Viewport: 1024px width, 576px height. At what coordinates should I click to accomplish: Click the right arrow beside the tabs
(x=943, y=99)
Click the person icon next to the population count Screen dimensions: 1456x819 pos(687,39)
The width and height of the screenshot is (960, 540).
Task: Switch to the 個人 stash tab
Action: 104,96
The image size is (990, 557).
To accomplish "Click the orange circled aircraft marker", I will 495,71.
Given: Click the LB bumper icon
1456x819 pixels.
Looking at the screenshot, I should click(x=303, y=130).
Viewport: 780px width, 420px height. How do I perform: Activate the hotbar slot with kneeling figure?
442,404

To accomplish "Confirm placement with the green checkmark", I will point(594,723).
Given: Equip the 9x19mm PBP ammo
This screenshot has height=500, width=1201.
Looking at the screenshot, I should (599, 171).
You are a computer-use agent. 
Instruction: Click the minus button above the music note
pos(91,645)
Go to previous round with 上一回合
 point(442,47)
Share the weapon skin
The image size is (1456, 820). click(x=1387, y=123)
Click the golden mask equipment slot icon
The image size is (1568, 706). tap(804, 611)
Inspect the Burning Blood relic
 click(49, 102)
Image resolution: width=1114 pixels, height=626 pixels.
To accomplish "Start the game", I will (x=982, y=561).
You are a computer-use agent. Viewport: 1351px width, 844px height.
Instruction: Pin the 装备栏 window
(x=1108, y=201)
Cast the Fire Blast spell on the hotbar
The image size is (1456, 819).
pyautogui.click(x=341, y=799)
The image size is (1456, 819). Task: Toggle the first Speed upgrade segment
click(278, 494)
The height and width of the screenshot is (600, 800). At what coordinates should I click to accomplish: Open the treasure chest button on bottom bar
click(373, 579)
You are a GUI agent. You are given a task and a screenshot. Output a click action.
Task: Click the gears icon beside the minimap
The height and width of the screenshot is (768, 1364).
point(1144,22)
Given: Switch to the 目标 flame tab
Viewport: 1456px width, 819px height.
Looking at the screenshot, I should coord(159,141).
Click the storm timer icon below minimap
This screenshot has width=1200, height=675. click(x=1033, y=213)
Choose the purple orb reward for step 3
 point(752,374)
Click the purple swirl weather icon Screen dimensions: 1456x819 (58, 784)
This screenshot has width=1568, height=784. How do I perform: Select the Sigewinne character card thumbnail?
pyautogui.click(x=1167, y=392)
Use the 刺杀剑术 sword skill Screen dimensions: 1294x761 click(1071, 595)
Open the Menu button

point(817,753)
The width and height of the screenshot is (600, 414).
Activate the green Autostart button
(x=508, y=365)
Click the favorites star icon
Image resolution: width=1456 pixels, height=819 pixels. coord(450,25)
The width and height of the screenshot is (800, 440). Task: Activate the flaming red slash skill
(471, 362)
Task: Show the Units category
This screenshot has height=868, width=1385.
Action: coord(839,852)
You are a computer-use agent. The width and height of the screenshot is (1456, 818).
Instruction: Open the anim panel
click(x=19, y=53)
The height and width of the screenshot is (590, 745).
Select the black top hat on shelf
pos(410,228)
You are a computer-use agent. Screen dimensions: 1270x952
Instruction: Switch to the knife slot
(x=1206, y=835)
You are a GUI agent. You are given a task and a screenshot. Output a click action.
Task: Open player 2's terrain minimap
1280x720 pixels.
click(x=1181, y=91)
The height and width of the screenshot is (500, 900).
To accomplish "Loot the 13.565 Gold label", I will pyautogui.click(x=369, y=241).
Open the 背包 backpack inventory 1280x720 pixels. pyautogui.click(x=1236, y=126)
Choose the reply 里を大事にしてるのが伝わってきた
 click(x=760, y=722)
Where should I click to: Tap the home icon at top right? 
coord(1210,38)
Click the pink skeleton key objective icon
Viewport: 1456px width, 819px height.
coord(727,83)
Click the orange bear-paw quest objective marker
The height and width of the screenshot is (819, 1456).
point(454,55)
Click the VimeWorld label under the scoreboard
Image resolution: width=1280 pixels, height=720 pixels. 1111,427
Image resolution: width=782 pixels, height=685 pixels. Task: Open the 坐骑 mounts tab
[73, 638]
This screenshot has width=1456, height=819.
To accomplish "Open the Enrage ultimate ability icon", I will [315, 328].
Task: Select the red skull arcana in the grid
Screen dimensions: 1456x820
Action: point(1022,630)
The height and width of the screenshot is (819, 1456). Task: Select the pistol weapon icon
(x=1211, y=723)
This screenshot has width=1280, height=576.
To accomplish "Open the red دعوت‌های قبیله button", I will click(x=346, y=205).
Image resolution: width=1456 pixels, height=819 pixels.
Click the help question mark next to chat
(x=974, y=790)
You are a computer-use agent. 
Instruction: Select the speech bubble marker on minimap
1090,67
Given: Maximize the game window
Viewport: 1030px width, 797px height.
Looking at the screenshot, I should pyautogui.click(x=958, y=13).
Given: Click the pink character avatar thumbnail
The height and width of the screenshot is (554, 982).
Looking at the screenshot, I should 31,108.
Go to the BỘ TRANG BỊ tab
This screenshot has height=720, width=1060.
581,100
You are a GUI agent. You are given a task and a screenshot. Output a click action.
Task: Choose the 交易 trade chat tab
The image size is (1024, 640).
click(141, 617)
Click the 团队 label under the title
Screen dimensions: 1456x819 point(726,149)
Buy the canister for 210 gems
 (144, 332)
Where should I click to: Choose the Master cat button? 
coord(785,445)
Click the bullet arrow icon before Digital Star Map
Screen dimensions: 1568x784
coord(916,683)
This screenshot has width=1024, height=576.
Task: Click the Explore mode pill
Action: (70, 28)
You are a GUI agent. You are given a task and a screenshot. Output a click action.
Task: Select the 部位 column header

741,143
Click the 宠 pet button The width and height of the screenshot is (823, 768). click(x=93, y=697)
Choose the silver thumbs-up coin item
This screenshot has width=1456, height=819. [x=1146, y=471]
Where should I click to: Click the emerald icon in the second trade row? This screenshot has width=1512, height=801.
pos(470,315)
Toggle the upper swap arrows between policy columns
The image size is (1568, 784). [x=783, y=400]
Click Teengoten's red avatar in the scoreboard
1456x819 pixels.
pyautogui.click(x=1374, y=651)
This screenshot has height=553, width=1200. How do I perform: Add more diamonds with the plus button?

──────────

# [REQUIRED WORK]
Reproduce the entire listing above verbatim, keeping every line unchanged.

# [OUTPUT FOR THIS EXERCISE]
Viewport: 1024px width, 576px height. At what coordinates should I click to accomplish: Click the right arrow beside the tabs
(x=943, y=99)
Click the person icon next to the population count Screen dimensions: 1456x819 pos(687,39)
The width and height of the screenshot is (960, 540).
Task: Switch to the 個人 stash tab
Action: 104,96
The image size is (990, 557).
To accomplish "Click the orange circled aircraft marker", I will 495,71.
Given: Click the LB bumper icon
1456x819 pixels.
Looking at the screenshot, I should click(x=303, y=130).
Viewport: 780px width, 420px height. How do I perform: Activate the hotbar slot with kneeling figure?
442,404

To accomplish "Confirm placement with the green checkmark", I will point(594,723).
Given: Equip the 9x19mm PBP ammo
This screenshot has height=500, width=1201.
Looking at the screenshot, I should (599, 171).
You are a computer-use agent. 
Instruction: Click the minus button above the music note
pos(91,645)
Go to previous round with 上一回合
 point(442,47)
Share the weapon skin
The image size is (1456, 820). click(x=1387, y=123)
Click the golden mask equipment slot icon
The image size is (1568, 706). tap(804, 611)
Inspect the Burning Blood relic
 click(49, 102)
Image resolution: width=1114 pixels, height=626 pixels.
To accomplish "Start the game", I will (x=982, y=561).
You are a computer-use agent. Viewport: 1351px width, 844px height.
Instruction: Pin the 装备栏 window
(x=1108, y=201)
Cast the Fire Blast spell on the hotbar
The image size is (1456, 819).
pyautogui.click(x=341, y=799)
The image size is (1456, 819). Task: Toggle the first Speed upgrade segment
click(278, 494)
The height and width of the screenshot is (600, 800). At what coordinates should I click to accomplish: Open the treasure chest button on bottom bar
click(373, 579)
You are a GUI agent. You are given a task and a screenshot. Output a click action.
Task: Click the gears icon beside the minimap
The height and width of the screenshot is (768, 1364).
point(1144,22)
Given: Switch to the 目标 flame tab
Viewport: 1456px width, 819px height.
Looking at the screenshot, I should coord(159,141).
Click the storm timer icon below minimap
This screenshot has width=1200, height=675. click(x=1033, y=213)
Choose the purple orb reward for step 3
 point(752,374)
Click the purple swirl weather icon Screen dimensions: 1456x819 (58, 784)
This screenshot has width=1568, height=784. How do I perform: Select the Sigewinne character card thumbnail?
pyautogui.click(x=1167, y=392)
Use the 刺杀剑术 sword skill Screen dimensions: 1294x761 click(1071, 595)
Open the Menu button

point(817,753)
The width and height of the screenshot is (600, 414).
Activate the green Autostart button
(x=508, y=365)
Click the favorites star icon
Image resolution: width=1456 pixels, height=819 pixels. coord(450,25)
The width and height of the screenshot is (800, 440). Task: Activate the flaming red slash skill
(471, 362)
Task: Show the Units category
This screenshot has height=868, width=1385.
Action: coord(839,852)
You are a computer-use agent. The width and height of the screenshot is (1456, 818).
Instruction: Open the anim panel
click(x=19, y=53)
The height and width of the screenshot is (590, 745).
Select the black top hat on shelf
pos(410,228)
You are a computer-use agent. Screen dimensions: 1270x952
Instruction: Switch to the knife slot
(x=1206, y=835)
You are a GUI agent. You are given a task and a screenshot. Output a click action.
Task: Open player 2's terrain minimap
1280x720 pixels.
click(x=1181, y=91)
The height and width of the screenshot is (500, 900).
To accomplish "Loot the 13.565 Gold label", I will pyautogui.click(x=369, y=241).
Open the 背包 backpack inventory 1280x720 pixels. pyautogui.click(x=1236, y=126)
Choose the reply 里を大事にしてるのが伝わってきた
 click(x=760, y=722)
Where should I click to: Tap the home icon at top right? 
coord(1210,38)
Click the pink skeleton key objective icon
Viewport: 1456px width, 819px height.
coord(727,83)
Click the orange bear-paw quest objective marker
The height and width of the screenshot is (819, 1456).
point(454,55)
Click the VimeWorld label under the scoreboard
Image resolution: width=1280 pixels, height=720 pixels. 1111,427
Image resolution: width=782 pixels, height=685 pixels. Task: Open the 坐骑 mounts tab
[73, 638]
This screenshot has width=1456, height=819.
To accomplish "Open the Enrage ultimate ability icon", I will [315, 328].
Task: Select the red skull arcana in the grid
Screen dimensions: 1456x820
Action: point(1022,630)
The height and width of the screenshot is (819, 1456). Task: Select the pistol weapon icon
(x=1211, y=723)
This screenshot has width=1280, height=576.
To accomplish "Open the red دعوت‌های قبیله button", I will click(x=346, y=205).
Image resolution: width=1456 pixels, height=819 pixels.
Click the help question mark next to chat
(x=974, y=790)
You are a computer-use agent. 
Instruction: Select the speech bubble marker on minimap
1090,67
Given: Maximize the game window
Viewport: 1030px width, 797px height.
Looking at the screenshot, I should pyautogui.click(x=958, y=13).
Given: Click the pink character avatar thumbnail
The height and width of the screenshot is (554, 982).
Looking at the screenshot, I should 31,108.
Go to the BỘ TRANG BỊ tab
This screenshot has height=720, width=1060.
581,100
You are a GUI agent. You are given a task and a screenshot. Output a click action.
Task: Choose the 交易 trade chat tab
The image size is (1024, 640).
click(141, 617)
Click the 团队 label under the title
Screen dimensions: 1456x819 point(726,149)
Buy the canister for 210 gems
 (144, 332)
Where should I click to: Choose the Master cat button? 
coord(785,445)
Click the bullet arrow icon before Digital Star Map
Screen dimensions: 1568x784
coord(916,683)
This screenshot has width=1024, height=576.
Task: Click the Explore mode pill
Action: (70, 28)
You are a GUI agent. You are given a task and a screenshot. Output a click action.
Task: Select the 部位 column header

741,143
Click the 宠 pet button The width and height of the screenshot is (823, 768). click(x=93, y=697)
Choose the silver thumbs-up coin item
This screenshot has width=1456, height=819. [x=1146, y=471]
Where should I click to: Click the emerald icon in the second trade row? This screenshot has width=1512, height=801.
pos(470,315)
Toggle the upper swap arrows between policy columns
The image size is (1568, 784). [x=783, y=400]
Click Teengoten's red avatar in the scoreboard
1456x819 pixels.
pyautogui.click(x=1374, y=651)
This screenshot has height=553, width=1200. How do I perform: Add more diamonds with the plus button?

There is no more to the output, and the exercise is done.